Texture and object related image analysis in microscopic images
Tissue based diagnosis or surgical diagnostic pathology undergoes significant changes and focuses on image content analysis in our days. Herein we describe and discuss new approaches of content image analysis and compare their applications, benefits and constraints.
Any useful microscopic image contains information that can be evaluated and transferred into a tissue-based diagnosis. A correctly derived diagnosis depends upon the image information and the pathologist’s knowledge, i.e. his ability to recognize and transfer the image content information into clinical application. Thus, image information is related to external “disease” information and “pure” image content information. Application of external image information requires a separation of objects from the background, or segmentation procedures. “Pure” image information is solely pixel based.

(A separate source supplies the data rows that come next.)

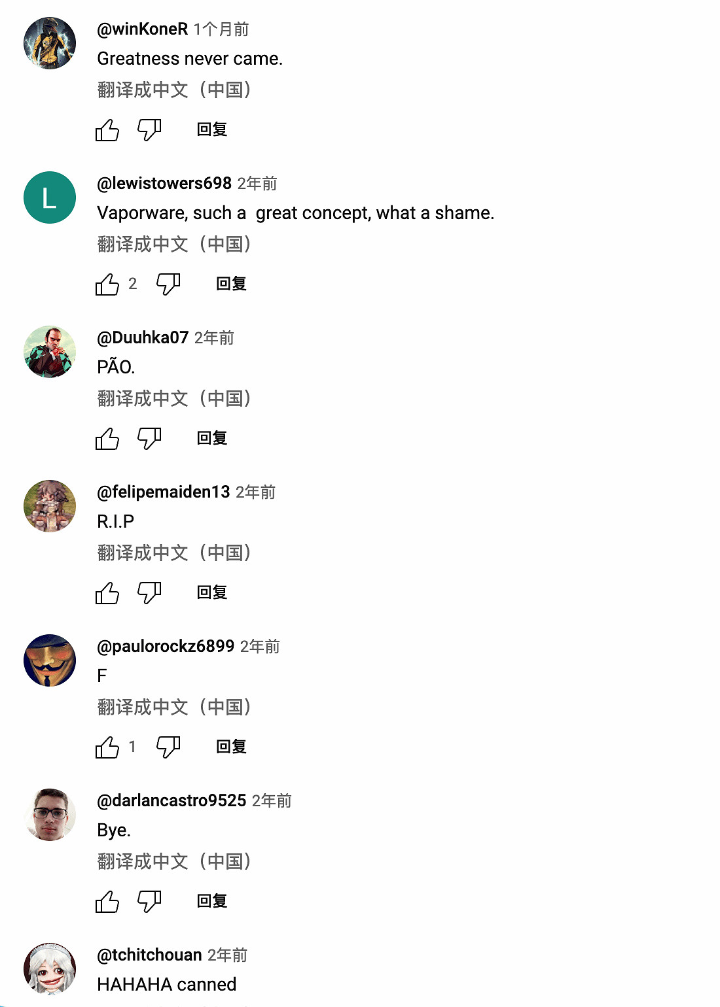
Task: Reply to @winKoneR's comment
Action: 212,129

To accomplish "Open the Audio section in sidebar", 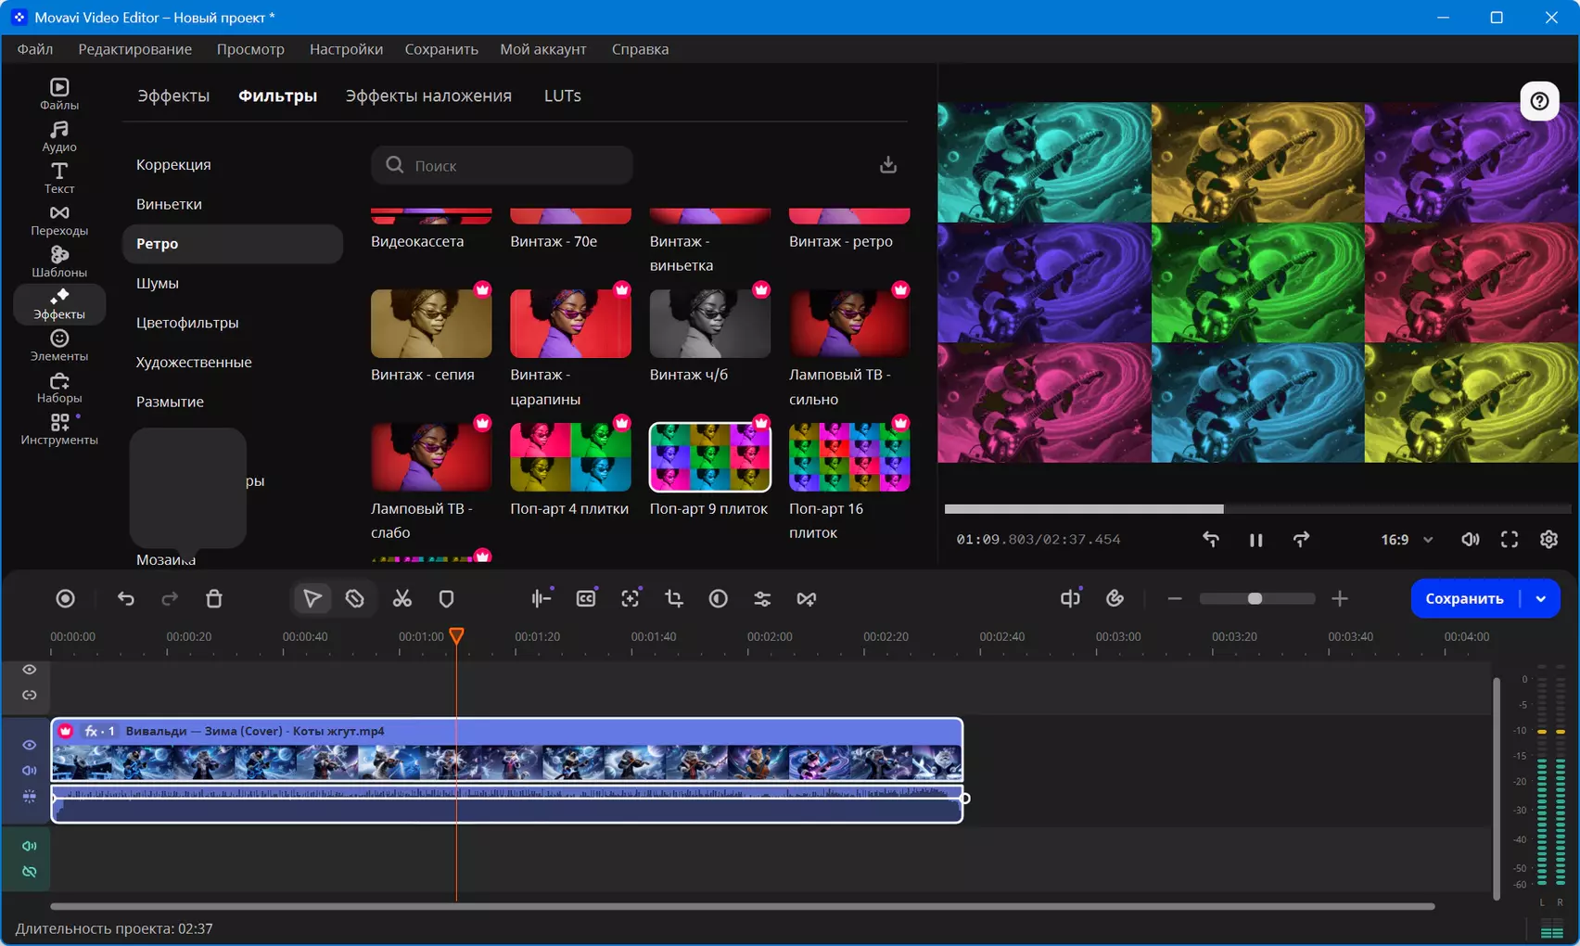I will 59,137.
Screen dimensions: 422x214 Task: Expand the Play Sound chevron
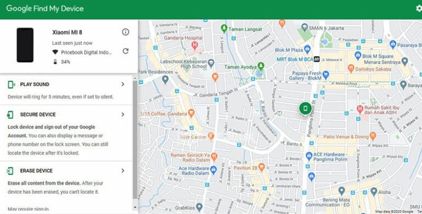tap(123, 84)

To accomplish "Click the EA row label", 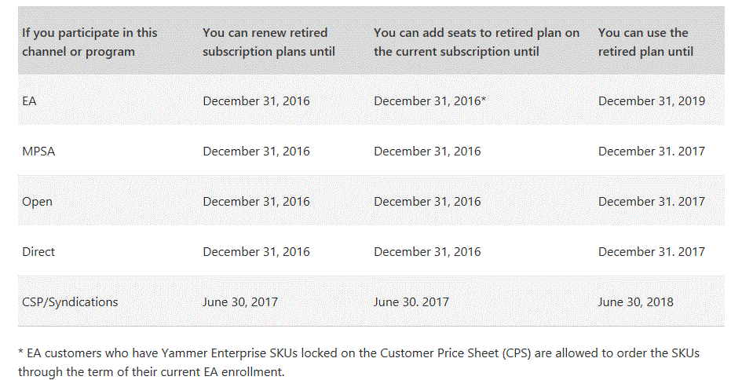I will 29,100.
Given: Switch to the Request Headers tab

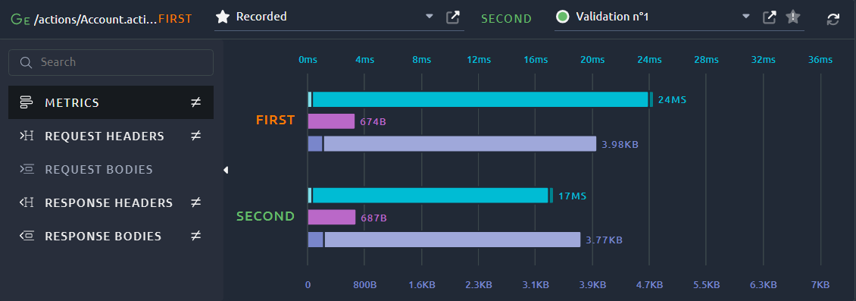Looking at the screenshot, I should (111, 136).
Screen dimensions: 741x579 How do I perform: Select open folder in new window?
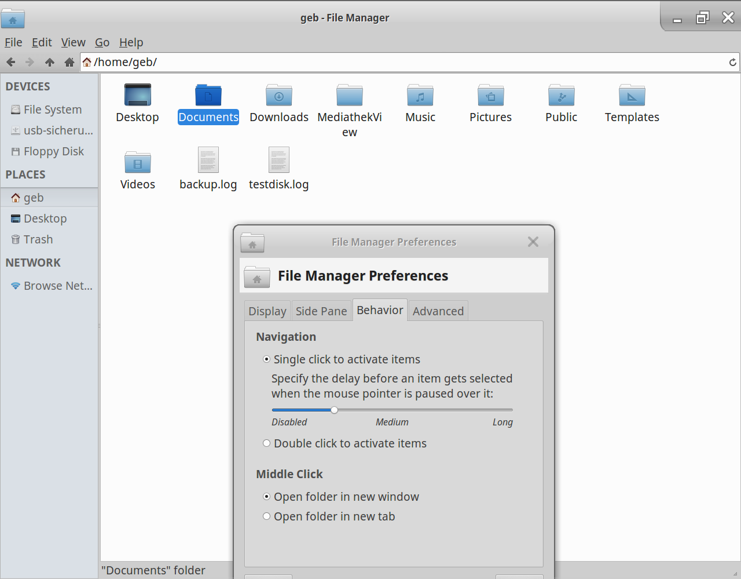tap(267, 497)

It can be analyzed using different approaches, such as entropy measure, construction of image primitives and their spatial distribution, or image similarity operations. Our approach uses entropy calculations dependent upon all possible gray value thresholds in combination with syntactic analysis of pixel based image primitives.

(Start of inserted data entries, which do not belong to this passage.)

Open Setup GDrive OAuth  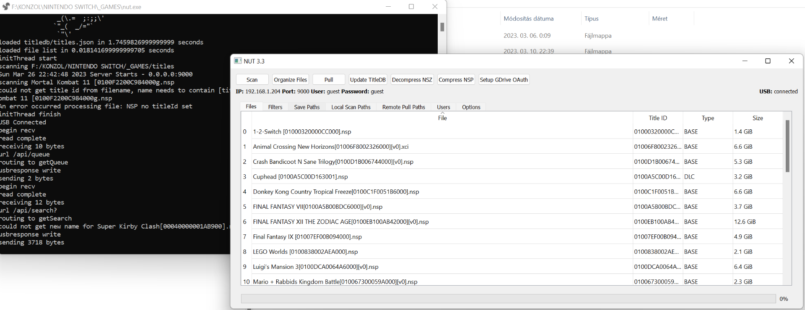click(x=504, y=80)
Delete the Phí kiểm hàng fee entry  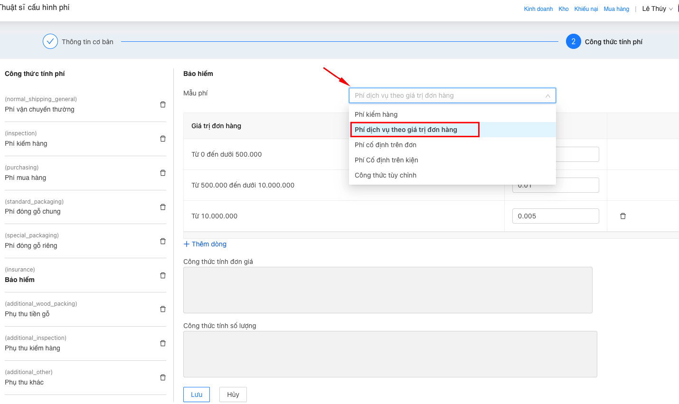[163, 139]
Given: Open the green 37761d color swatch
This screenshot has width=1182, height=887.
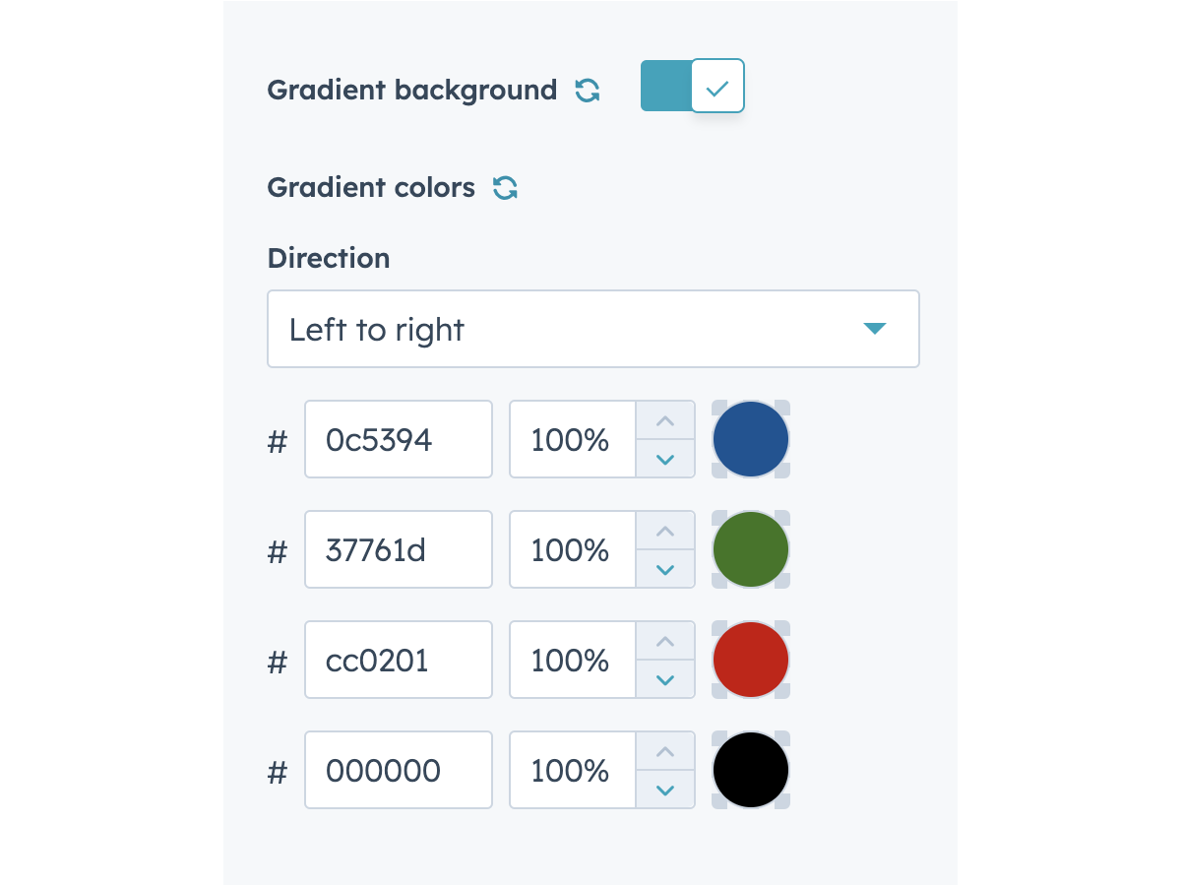Looking at the screenshot, I should click(x=750, y=549).
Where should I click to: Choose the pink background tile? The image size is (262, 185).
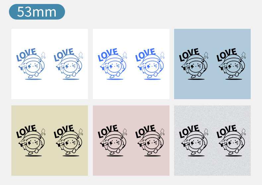point(131,141)
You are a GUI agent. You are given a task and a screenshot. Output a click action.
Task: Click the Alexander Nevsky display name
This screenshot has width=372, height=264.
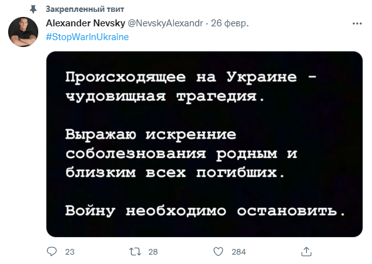point(85,23)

Virtual slides underwent the evaluation of regions of interest (ROI) as described previously. ROIs were interactively controlled and subject for application of developed image analysis procedures. The “classic method” of object recognition and syntactic structure analysis is applied too. Trials were performed on antie Her2_new stained, DAB visualized, and glycohistochemically stained, AP visualized slides. The images were measured at magnifications, which correspond to x20, and x40 objectives.
The algorithm displayed only weak changes of the evaluated gray level based structural entropy (GL-MST)-entropy in the selected ROIs in contrast to the whole image. In addition, significant differences could be obtained when the measures were associated to the clinical impact (diagnosis, fetal developing stage).

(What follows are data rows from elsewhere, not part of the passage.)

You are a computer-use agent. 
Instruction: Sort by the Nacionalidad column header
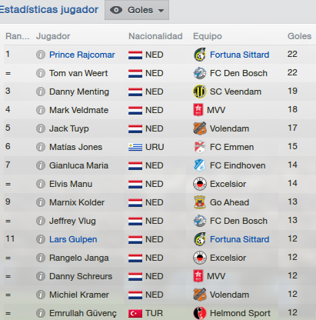click(155, 36)
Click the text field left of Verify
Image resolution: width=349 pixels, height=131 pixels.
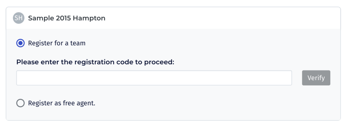click(x=154, y=78)
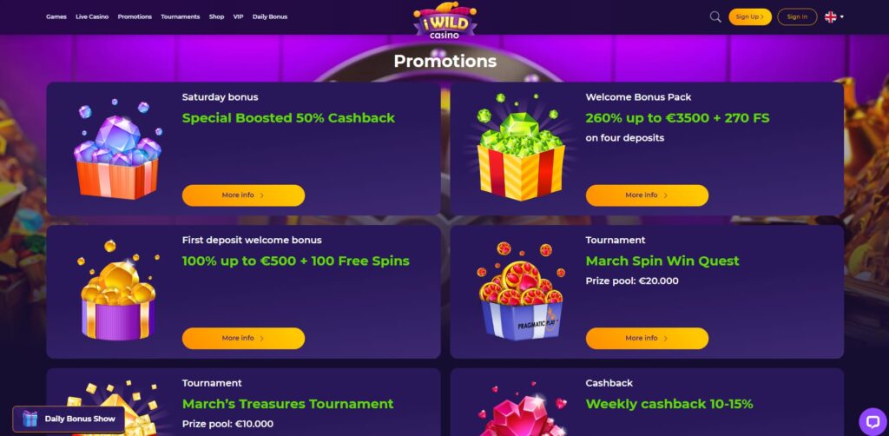Click the gold coins purple box image
The image size is (889, 436).
pyautogui.click(x=117, y=290)
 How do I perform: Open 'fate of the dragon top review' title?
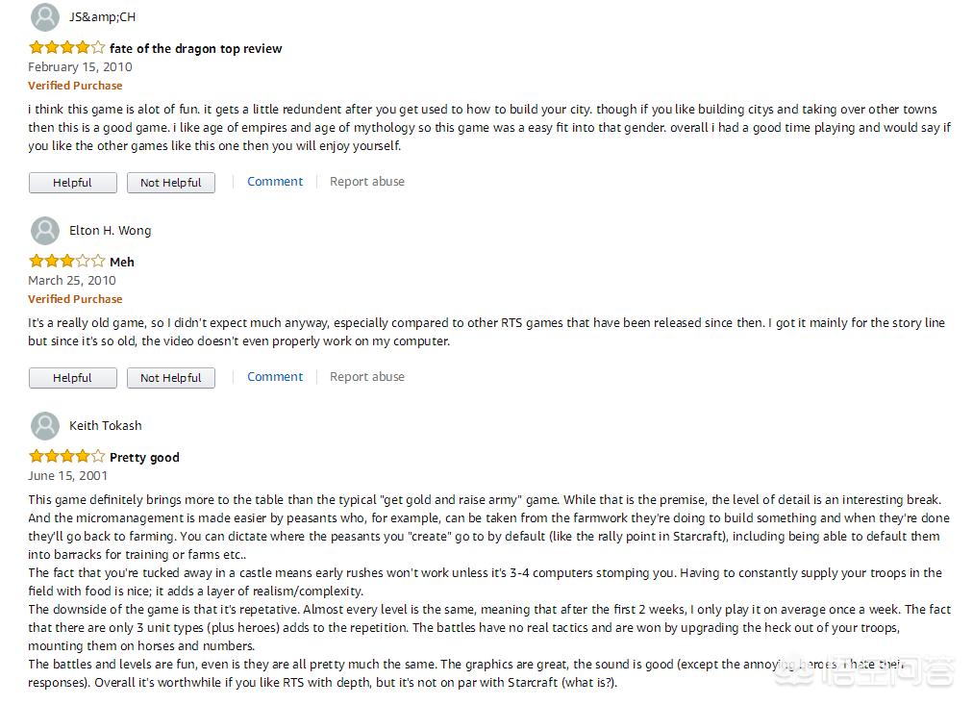click(x=196, y=48)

Conclusions: Images textures and pixel primitives can serve for evaluating “pure” image content information. They do not require segmentation and additional external information for measurement. Interpretation of the measures, i.e. external information can be implemented at a later stage. The described algorithm is probably applicable for image analysis of different fields such as histology, forests, traffic, or can serve for objective image quality evaluation.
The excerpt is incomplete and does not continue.